OtherBasic Science Investigations

Radiation Dose Estimates in Humans for 11C-Acetate Whole-Body PET

Marc A. Seltzer, Shamim A. Jahan, Richard Sparks, David B. Stout, Nagichettiar Satyamurthy, Magnus Dahlbom, Michael E. Phelps and Jorge R. Barrio
Journal of Nuclear Medicine July 2004, 45 (7) 1233-1236;

Abstract

11C-Acetate is currently being investigated as a new tracer for imaging neoplasms, most notably prostate cancer and its metastases. Previously reported dose estimates for 11C-acetate prepared by the Oak Ridge Institute for Science and Education (ORISE) were based on a simple 3-compartment model in which all activity not measured in blood or excretion via breath was assumed to reside in the heart. Because all organs are involved in acetate metabolism to some extent, these estimates might overestimate heart and underestimate other organ dosimetry. Dynamic whole-body 11C-acetate PET was therefore performed on 6 healthy human volunteers. Measured dose estimates for all target organs were compared with the existing ORISE values. Methods: After transmission scanning had been performed for measured attenuation, 525 MBq of 11C-acetate were injected intravenously, and 5 sequential whole-body emission scans were obtained from the head to mid thighs. Regions of interest were drawn to encompass the entire activity in all visible organs at each time point. Time-activity data were fit in a least-squares sense to obtain residence times. Absorbed dose estimates were determined using MIRDOSE3.1 software. Results: The effective dose was 0.0049 mSv/MBq. The organs receiving the highest absorbed doses were the pancreas (0.017 mGy/MBq), bowel (0.011 mGy/MBq), kidneys (0.0092 mGy/MBq), and spleen (0.0092 mGy/MBq). No urinary excretion of tracer was measurable. Conclusion: Using these new estimates for 11C-acetate dosimetry, the maximum injected activity under Radioactive Drug Research Committee limits can be raised up to 5-fold over the limit imposed by the previous ORISE estimates. A higher injected activity would improve counting statistics and, it is hoped, overall image quality and tumor detection with whole-body 11C-acetate PET.

For a variety of cancer types, 1-11C-acetate (11C-acetate) is being investigated as a tumor imaging agent. In prostate cancer, 11C-acetate PET studies have been performed that demonstrate a high concentration of tracer in primary and metastatic lesions (13). Acetate accumulation in tumor cells appears to be due to the low oxygen consumption and enhanced lipid synthesis of these cells. Preliminary studies indicate that certain prostate tumors prefer 11C-acetate to 18F-FDG as a substrate for cellular metabolism. Figure 1 shows an example of a patient with advanced prostate cancer and metastatic lesions that were better visualized with 11C-acetate than with 18F-FDG whole-body PET. An additional potential advantage of 11C-acetate over 18F-FDG is that 11C-acetate is not excreted by the kidneys and therefore results in no measurable tracer activity in the urinary bladder (3). In the evaluation of pelvic malignancies such as prostate cancer, the absence of urinary tracer excretion may allow improved detection of pelvic lymph node metastases and local pelvic tumor recurrence.

FIGURE 1.
FIGURE 1.

Coronal whole-body PET images obtained with 18F-FDG (A) and 11C-acetate (B) for a patient with advanced prostate cancer. Multiple osseous metastases (arrows) were better visualized with 11C-acetate PET than with 18F-FDG PET. Pelvic activity seen in A represents urine in the distal ureters and bladder.
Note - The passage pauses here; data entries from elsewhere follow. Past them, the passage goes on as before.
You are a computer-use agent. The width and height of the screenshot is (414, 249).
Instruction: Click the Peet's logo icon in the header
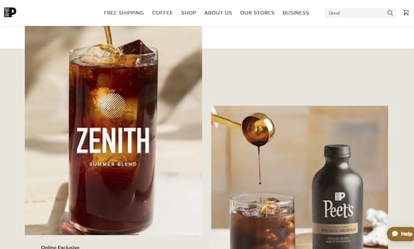[x=10, y=12]
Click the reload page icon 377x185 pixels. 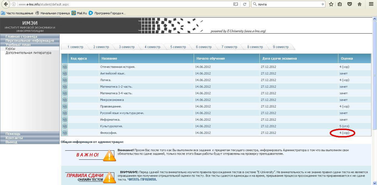click(x=245, y=4)
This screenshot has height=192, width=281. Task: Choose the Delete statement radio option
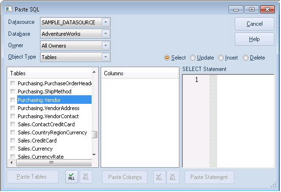[x=245, y=58]
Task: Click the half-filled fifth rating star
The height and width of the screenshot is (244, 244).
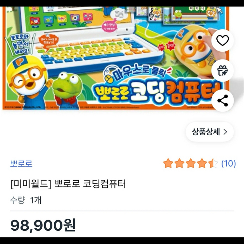Action: pos(213,163)
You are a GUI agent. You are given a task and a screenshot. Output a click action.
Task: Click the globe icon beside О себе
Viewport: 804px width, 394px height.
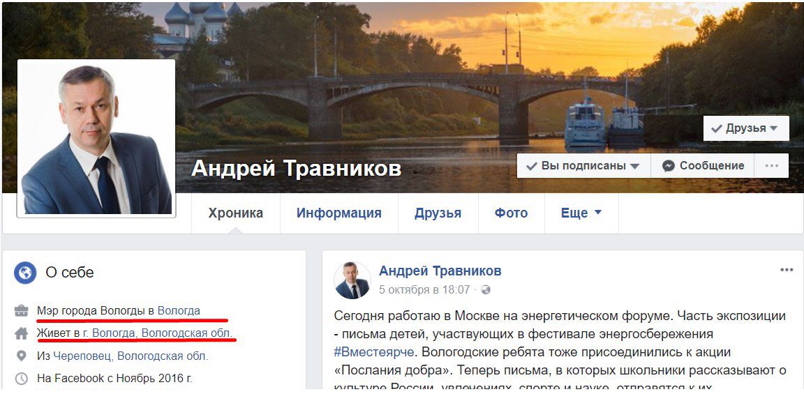point(24,273)
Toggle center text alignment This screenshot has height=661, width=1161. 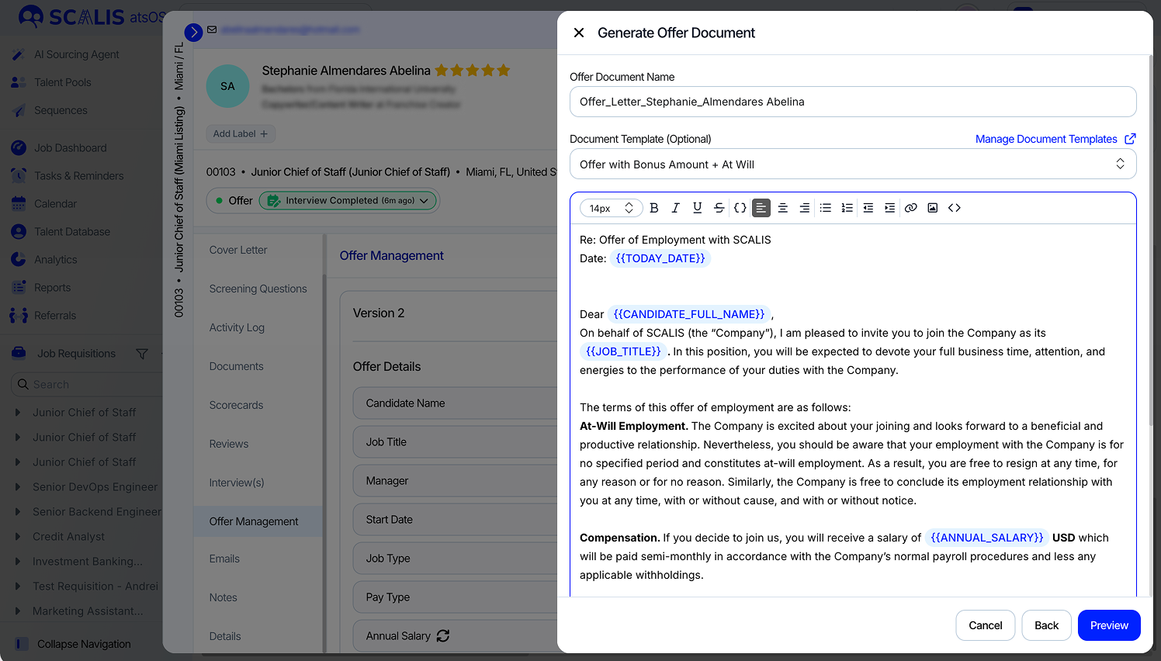783,208
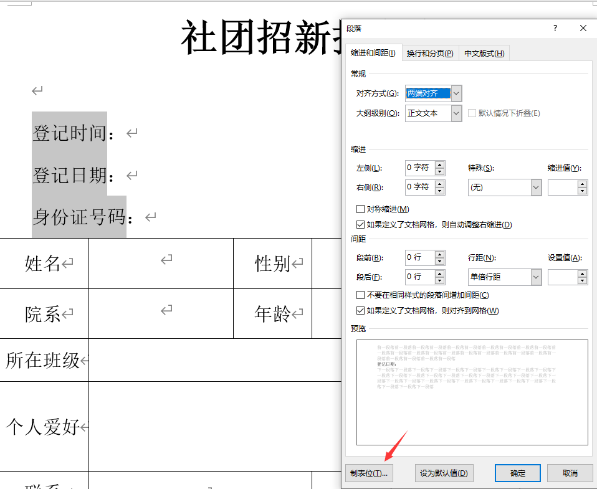
Task: Enable the 对称缩进 checkbox
Action: tap(360, 209)
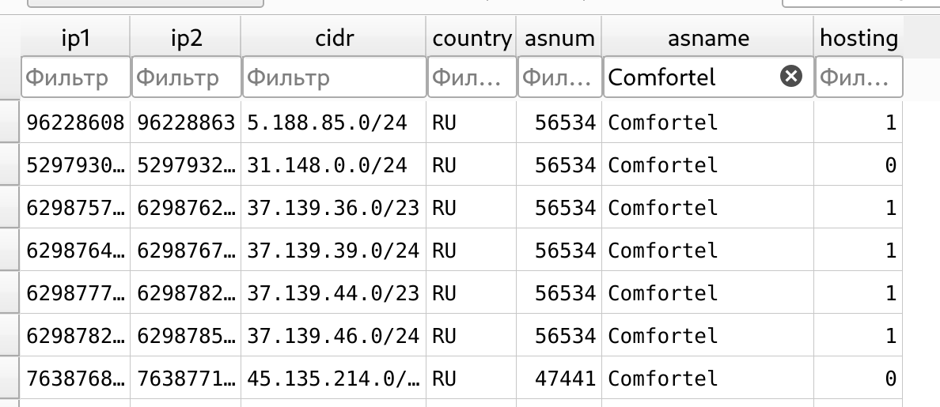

The only reported internal dosimetry data for 11C-acetate are the Oak Ridge Institute for Science and Education (ORISE) dose estimates (4), which were based on experiments performed on dogs (5). The results of these experiments were used by ORISE to create a simple 3-compartment model in which all activity not measured in blood or excretion via breath was assumed to reside in the heart. Because all organs are involved in acetate metabolism, the ORISE estimates would likely overestimate heart and underestimate other organ dose estimates. Although the ORISE estimates were correctly and appropriately performed given the limited data at the time, more accurate dosimetry estimates could be obtained using a more complete set of data. Thus, whole-body 11C-acetate PET was performed on 6 healthy human volunteers, and the resulting dose estimates were compared with the ORISE estimates.

MATERIALS AND METHODS

Subjects

Six healthy men (mean age ± SD, 66 ± 11 y; age range, 54–78 y) with no clinical evidence of prostate cancer were enrolled. All men had a normal serum prostate-specific antigen level (less than 3.0 ng/mL) and normal findings on digital rectal examination. The study was approved by the Medical Institutional Review Board, and informed written consent was obtained from each study participant.

Whole-Body PET Protocol

PET was performed using 1 of 2 high-resolution dedicated systems (ECAT EXACT or ECAT HR+; CTI/Siemens Medical Systems, Inc.). The characteristics of these scanners have been described previously (6,7). Iterative image reconstruction with measured segmented attenuation-correction was performed for all studies (8,9). The resolution for reconstructed images ranged from 8 to 12 mm. Image data were converted from counts/s/pixel to MBq/mL using a calibration constant derived from imaging a known activity concentration of 18F in a cylindric phantom.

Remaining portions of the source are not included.